Hyundai Mipo to deliver world’s first ballast-free LNG bunkering vessel

Vessels

South Korea’s Hyundai Mipo Dockyard and the UK-based Lloyd’s Register have teamed up on what they claim to be the world’s first ballast-free liquefied natural gas (LNG) bunkering vessel.

Germany’s Bernhard Schulte placed the order for the 7,600-cbm bunkering vessel back in 2016. Once completed, it will be stationed in Lithuania’s port of Klaipeda from where it will supply marine customers and small-scale LNG terminals along the Baltic Sea coast.

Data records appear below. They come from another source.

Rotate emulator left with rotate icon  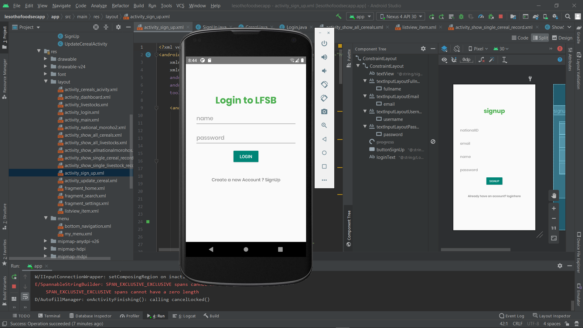pos(324,84)
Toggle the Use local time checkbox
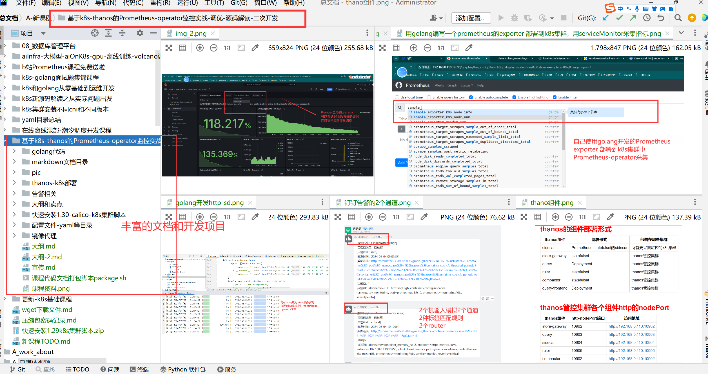Screen dimensions: 708x374 [397, 97]
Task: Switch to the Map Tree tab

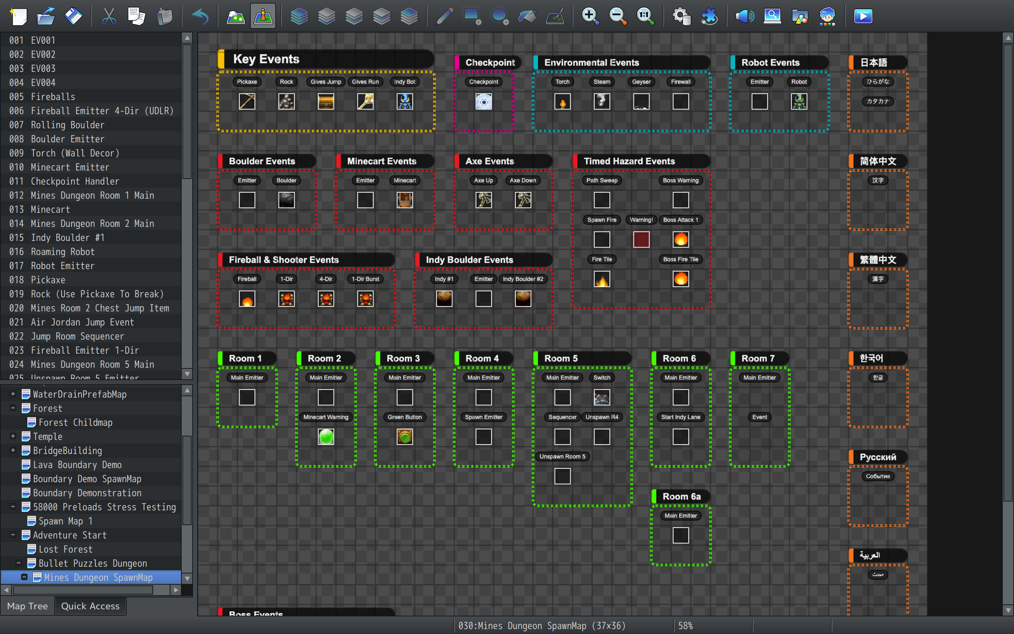Action: coord(27,606)
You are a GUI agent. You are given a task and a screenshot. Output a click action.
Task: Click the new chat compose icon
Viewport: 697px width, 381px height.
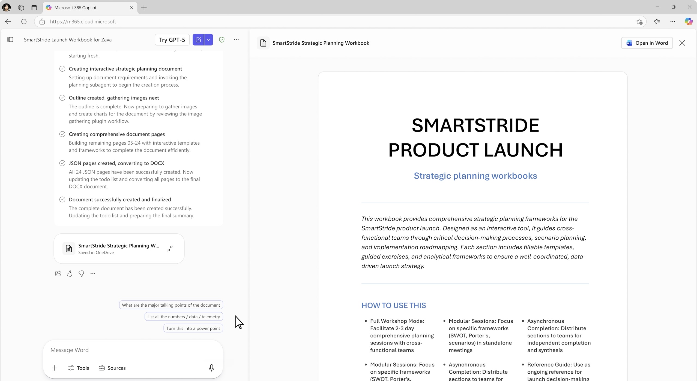click(x=198, y=40)
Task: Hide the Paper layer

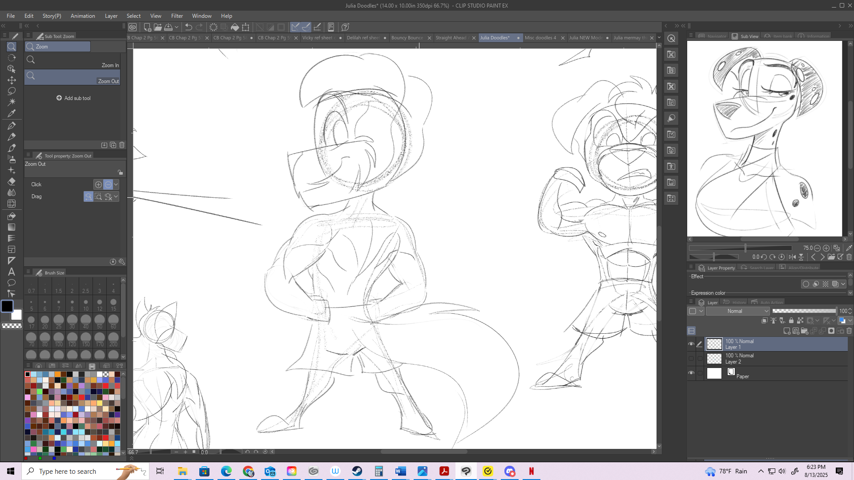Action: [x=691, y=373]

The bunkering vessel is currently under construction to LR class at Hyundai Mipo’s Ulsan shipyard and is due for delivery later this year.

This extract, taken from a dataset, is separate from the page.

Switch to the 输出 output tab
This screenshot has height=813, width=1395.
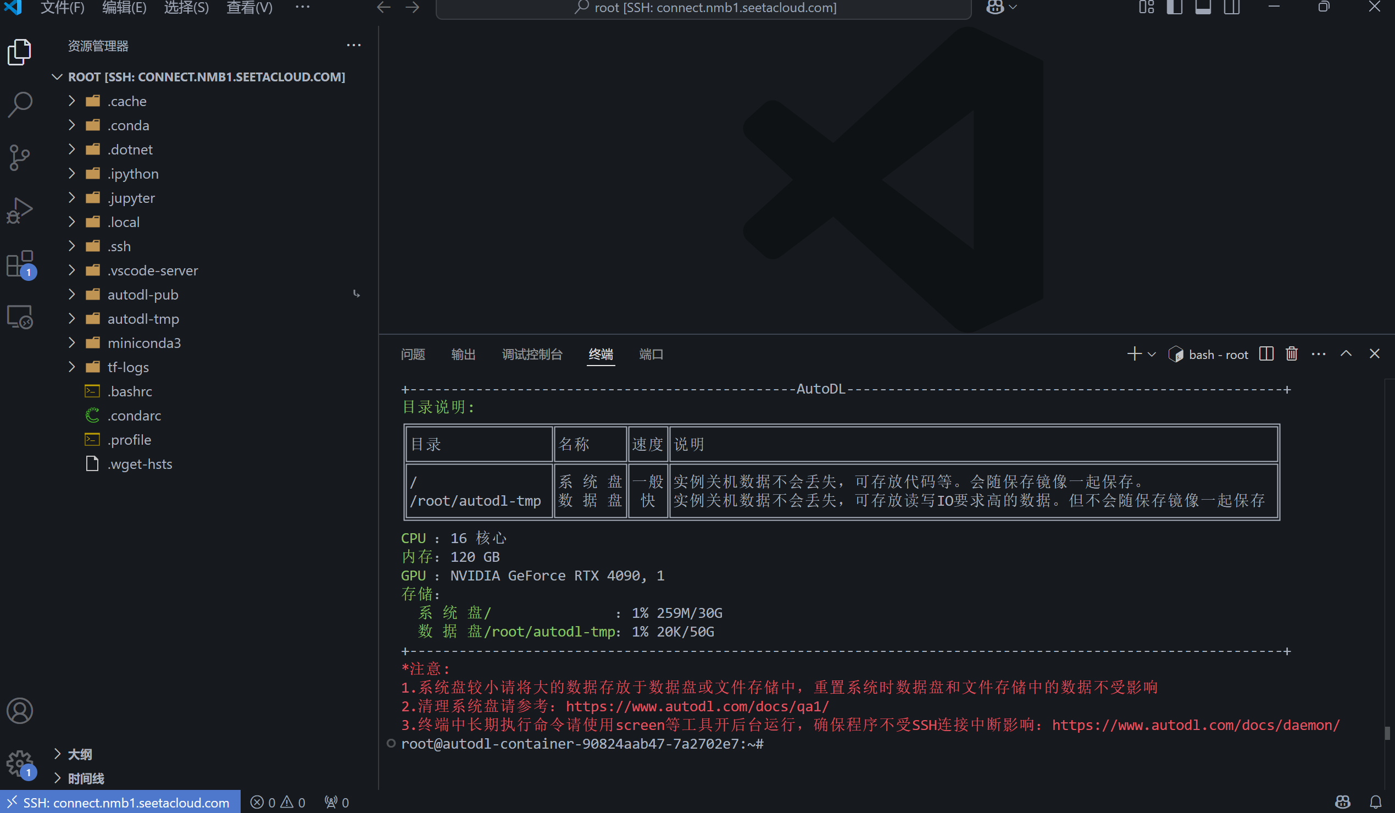pos(463,354)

The ballast-free concept means that the vessel will not need to install a ballast water treatment system as required by the IMO’s Ballast Water Management Convention, the duo said in a joint statement.

With the entry into force of the IMO’s Ballast Water Management Convention in September 2017, all ships constructed on or after this date, to which the convention applies, will now be required to be fitted with a ballast water treatment system at delivery.

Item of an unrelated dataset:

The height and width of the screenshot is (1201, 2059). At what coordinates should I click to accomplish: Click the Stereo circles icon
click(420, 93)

To apply the ballast-free concept to this vessel design, Hyundai Mipo focused to develop the special hull form with “dead-rise”. The vessel will also have a forward ‘engine room and deckhouse’ and a twin propulsion system with azimuth thrusters so that it can retain its damage stability and easily control the trim and heel without ballasting, the statement said.

LNG on the bunkering vessel will be stored in two independent IMO type C tanks.